--- Work task ---
Wherever "Switch" occurs in the entries, copy the line that holds it.

Items from a data source
=== Section Start ===

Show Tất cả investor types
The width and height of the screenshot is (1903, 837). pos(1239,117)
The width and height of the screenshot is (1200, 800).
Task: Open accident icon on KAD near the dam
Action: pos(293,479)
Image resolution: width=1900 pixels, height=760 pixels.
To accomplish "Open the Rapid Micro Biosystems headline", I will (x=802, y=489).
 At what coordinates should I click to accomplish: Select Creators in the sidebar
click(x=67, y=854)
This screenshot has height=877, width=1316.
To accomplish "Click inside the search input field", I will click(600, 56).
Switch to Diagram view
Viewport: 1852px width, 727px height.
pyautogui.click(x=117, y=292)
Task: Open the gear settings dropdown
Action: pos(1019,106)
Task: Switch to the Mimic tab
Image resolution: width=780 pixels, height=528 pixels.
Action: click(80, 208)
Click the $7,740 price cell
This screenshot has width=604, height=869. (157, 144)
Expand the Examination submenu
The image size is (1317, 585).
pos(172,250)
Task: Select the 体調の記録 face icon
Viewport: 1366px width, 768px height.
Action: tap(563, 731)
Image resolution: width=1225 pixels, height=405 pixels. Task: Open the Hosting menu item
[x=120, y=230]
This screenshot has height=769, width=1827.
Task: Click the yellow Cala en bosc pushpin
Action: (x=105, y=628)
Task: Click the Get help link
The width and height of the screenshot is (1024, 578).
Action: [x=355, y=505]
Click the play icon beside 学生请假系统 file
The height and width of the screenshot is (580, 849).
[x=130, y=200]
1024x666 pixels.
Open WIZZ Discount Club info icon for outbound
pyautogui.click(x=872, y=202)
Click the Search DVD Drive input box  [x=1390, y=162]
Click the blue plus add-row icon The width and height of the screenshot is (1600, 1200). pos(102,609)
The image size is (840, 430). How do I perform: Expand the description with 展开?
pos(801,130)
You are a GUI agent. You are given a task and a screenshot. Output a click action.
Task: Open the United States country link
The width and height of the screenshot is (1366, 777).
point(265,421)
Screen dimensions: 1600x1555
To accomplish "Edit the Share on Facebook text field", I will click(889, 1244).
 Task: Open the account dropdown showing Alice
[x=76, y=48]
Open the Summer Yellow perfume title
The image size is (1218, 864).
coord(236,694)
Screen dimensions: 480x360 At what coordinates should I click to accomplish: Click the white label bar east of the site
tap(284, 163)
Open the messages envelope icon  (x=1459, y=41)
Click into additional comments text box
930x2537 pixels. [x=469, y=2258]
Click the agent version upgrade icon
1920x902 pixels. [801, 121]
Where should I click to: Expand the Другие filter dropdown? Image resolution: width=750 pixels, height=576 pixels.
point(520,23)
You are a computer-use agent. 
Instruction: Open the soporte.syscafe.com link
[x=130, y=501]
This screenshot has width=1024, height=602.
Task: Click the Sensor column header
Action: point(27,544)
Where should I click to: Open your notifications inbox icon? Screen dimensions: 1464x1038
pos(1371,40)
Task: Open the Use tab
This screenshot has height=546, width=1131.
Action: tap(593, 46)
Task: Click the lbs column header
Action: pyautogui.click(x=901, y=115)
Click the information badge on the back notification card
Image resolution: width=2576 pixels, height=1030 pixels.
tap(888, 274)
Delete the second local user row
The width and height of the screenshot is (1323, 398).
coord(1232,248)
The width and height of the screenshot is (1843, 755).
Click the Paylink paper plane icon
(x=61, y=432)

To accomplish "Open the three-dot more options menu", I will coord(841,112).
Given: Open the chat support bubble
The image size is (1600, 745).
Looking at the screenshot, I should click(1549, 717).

=== Section End ===

--- Solution for this task ---
Switch to Diagram view
Task: Switch to the Mimic tab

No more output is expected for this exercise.